* _Instructions for the task_
Repeat the stretch of entries below from the line with "This screenshot has width=1559, height=784." through the line with "This screenshot has height=808, width=1512.". Include both ends and add nothing.

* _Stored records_
########################################

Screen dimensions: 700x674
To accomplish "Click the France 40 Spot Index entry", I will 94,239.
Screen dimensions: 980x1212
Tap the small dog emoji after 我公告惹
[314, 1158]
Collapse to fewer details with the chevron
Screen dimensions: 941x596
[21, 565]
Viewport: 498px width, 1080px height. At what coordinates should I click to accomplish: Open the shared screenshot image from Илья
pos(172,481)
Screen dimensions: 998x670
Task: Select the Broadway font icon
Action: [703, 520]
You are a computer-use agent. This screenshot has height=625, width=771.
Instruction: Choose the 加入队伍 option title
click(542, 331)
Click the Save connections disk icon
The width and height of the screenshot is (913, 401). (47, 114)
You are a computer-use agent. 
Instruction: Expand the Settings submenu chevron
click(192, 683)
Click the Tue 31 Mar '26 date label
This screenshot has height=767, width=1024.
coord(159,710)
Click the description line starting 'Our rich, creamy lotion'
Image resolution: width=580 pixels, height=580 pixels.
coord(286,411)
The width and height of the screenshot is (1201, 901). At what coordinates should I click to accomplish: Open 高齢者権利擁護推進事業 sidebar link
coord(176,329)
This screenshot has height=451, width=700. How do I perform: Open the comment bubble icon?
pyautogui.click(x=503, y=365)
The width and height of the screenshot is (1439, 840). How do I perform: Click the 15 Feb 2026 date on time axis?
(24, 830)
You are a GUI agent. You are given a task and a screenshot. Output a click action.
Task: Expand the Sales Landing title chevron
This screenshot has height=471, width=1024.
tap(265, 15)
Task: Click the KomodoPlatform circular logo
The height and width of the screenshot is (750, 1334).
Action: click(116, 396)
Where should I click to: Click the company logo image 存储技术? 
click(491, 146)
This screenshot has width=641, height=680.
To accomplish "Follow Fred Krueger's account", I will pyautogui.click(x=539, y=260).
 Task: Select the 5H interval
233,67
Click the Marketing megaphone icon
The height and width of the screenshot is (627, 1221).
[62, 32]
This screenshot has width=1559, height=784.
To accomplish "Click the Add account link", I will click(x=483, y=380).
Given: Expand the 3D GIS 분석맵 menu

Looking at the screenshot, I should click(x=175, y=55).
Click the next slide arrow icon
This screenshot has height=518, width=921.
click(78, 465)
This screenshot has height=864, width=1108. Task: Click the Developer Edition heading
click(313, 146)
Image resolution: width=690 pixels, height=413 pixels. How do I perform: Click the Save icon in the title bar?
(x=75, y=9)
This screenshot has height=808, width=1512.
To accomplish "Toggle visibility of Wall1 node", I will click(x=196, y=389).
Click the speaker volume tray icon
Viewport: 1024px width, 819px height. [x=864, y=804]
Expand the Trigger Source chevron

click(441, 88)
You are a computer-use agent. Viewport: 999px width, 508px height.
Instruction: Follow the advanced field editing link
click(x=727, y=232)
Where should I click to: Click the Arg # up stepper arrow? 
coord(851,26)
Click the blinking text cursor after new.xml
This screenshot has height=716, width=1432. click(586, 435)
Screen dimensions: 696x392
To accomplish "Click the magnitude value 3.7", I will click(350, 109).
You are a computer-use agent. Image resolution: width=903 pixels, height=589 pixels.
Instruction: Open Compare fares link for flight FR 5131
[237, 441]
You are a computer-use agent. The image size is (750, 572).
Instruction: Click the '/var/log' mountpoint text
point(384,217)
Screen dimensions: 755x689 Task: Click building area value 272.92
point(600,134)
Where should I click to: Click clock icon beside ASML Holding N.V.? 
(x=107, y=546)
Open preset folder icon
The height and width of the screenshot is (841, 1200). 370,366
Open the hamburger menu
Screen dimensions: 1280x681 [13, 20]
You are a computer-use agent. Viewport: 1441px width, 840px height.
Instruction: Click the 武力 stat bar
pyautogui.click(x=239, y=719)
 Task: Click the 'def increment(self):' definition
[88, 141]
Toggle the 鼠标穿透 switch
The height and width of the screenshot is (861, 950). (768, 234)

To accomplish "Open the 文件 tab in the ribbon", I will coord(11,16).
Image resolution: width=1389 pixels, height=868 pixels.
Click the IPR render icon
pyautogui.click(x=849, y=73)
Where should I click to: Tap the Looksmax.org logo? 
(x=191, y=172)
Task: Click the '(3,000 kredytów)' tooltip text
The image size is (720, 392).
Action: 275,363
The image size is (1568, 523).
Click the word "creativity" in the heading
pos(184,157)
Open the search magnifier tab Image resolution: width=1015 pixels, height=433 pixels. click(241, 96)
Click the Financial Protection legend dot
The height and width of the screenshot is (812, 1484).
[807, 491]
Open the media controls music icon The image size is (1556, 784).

########################################

* _Exercise answer_
This screenshot has width=1559, height=784.
To accomplish "Click the Add account link", I will click(x=483, y=380).
Given: Expand the 3D GIS 분석맵 menu

Looking at the screenshot, I should click(x=175, y=55).
Click the next slide arrow icon
This screenshot has height=518, width=921.
click(78, 465)
This screenshot has height=864, width=1108. Task: Click the Developer Edition heading
click(313, 146)
Image resolution: width=690 pixels, height=413 pixels. How do I perform: Click the Save icon in the title bar?
(x=75, y=9)
This screenshot has height=808, width=1512.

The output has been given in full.